Menurut Naeem, perubahan pasir di sekitar Banyan Tree di Vabbinfaru luar buasa dramatis. "Saya ingat pada tahun 1989, kita bermain bola pada timur pulau, pada pantai yang lebarnya 50 meter. Sekarang, semua pasir berada pada pantai barat, dan kita harus membawanya kembali sendiri ke bagian timur, yang saat ini 'telanjang'". Pada sebuah lokasi, erosi telah parah sehingga sebuah tembok dibentuk untuk melindungi pohon dan bungalow dari laut, dan sebuah pompa disediakan untuk memindahkan pasir dari satu sisi pantai ke sisi lainnya.
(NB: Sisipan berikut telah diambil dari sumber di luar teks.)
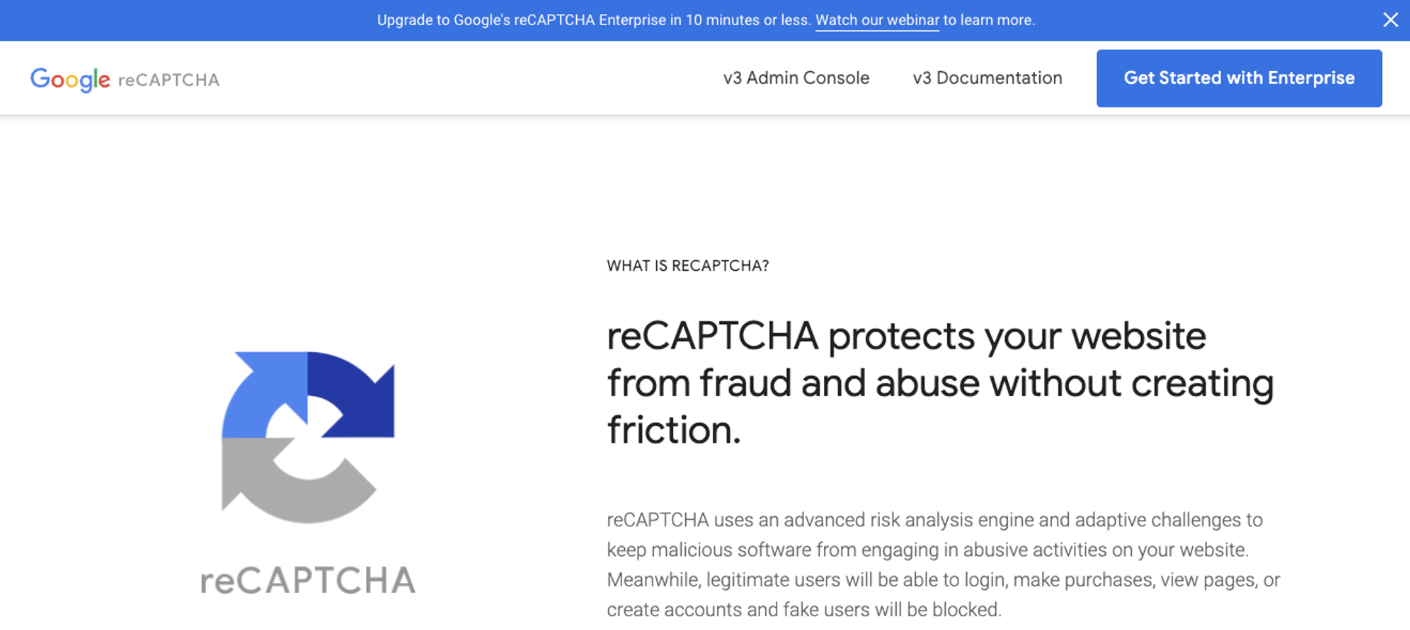Click the reCAPTCHA label beneath the logo
Image resolution: width=1410 pixels, height=630 pixels.
tap(306, 578)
Tetapi ketidaktepatan cuaca ini bukan hal yang baru. Bangunan permanenlah yang membuatnya terlihat. "Pasir selalu berubah di pulau ini dari musim ke musim, tapi sebelum pulau ini dihuni, hal itu tidak menjadi masalah." Kata Naeem. "Sekarang kita memiliki bangunan di tepi, jadi kita harus mengontrol gerakan pasir untuk keselamatan dan penampilan".

Daya tarik luar negeri
Secara keseluruhan, pembangunan pariwisata telah menggabungkan antara memancing dan pariwisata, dua buah industri negara tersebut, dengan baik. Para nelayan harus memastikan stok ikan lokal tidak kering karena mereka hidup dari sumber daya laut. Dan pemilik resort harus menjaga keasrian pantai, air, dan karang laut untuk menarik pengunjung. Ini adalah keseimbangan yang cukup sulit, yang dengan mudah dihancurkan oleh perubahan mendadak oleh salah satu kubu, tetapi sampai hari ini policy yang cukup baik masih tetap berjalan. Tetap saja, faktor faktor yang tak terlihat telah mengganggu keseimbangan nasional ini.
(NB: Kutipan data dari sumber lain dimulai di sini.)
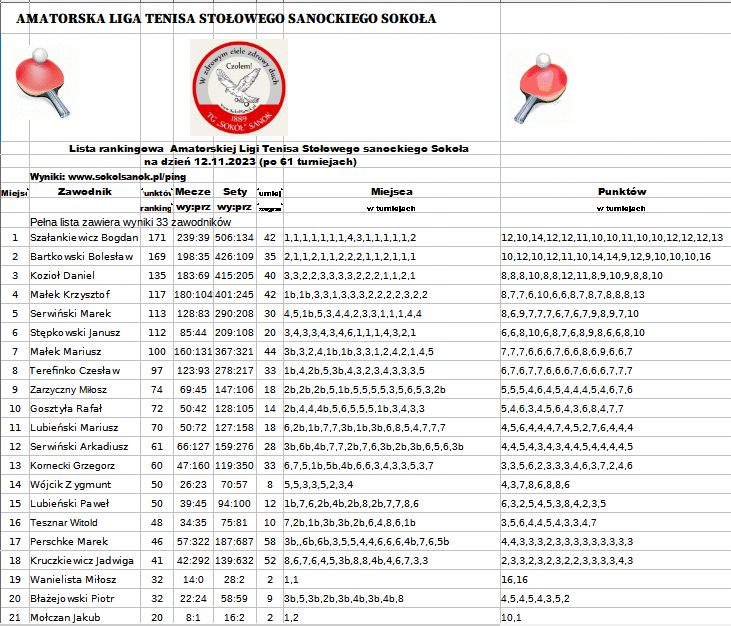This screenshot has height=626, width=731.
Task: Select cell with player Szałankiewicz Bogdan
Action: tap(84, 238)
Masalah penyu dari Maldives adalah salah satu contoh. Menurut Mohamed Zahir, pendiri dan presiden Ecocare Maldives (ormas), penyu telah dibunuh oleh oleh nelayan serakah yang ingin uang lebih dari pasar turis. "Dengan adanya pariwisata di maldives, ada permintaan (terutama di Male, ibukota) untuk perhiasan dan cinderamata terbuat dari rumah penyu, bahkan seluruh rumah penyu. Akibatnya, populasi penyu di Maldives dalam situasi yang berbahaya" kata Zahir

Fakta mengenai penyu jelas. Ketujuh (global) spesies mengalami kepunahan, dan 5 diantaranya ada di Maldives. Sementara penyu di Maldives ditangkap menggunakan tombak (cara yang paling menjaga habitatnya) angkanya menurun secara drastis. Berkat lobi lobi ormas seperti Ecocare, pemerintah telah melarang perburuan penyu pada Juni 1995. Walaupun begitu, Zahir berkata masih ada pekerjaan yang harus dilakukan, dan mereka tetap berjuang membuat para turis menyadari fakta dan kondisi penyu. "Sekarang para nelayan hanya membunuh sekitar 1% dari penyu yang biasa mereka buru, tetapi kita masih harus berjuang bagi penyu dengan memberitakan ke para pembeli - dan turis - atas situasi ini". Populasi penyu mulai membaik, dan banyak dari mereka mulai membuat sarang di Soneva Fushi di daerah selatan Baa Atoll.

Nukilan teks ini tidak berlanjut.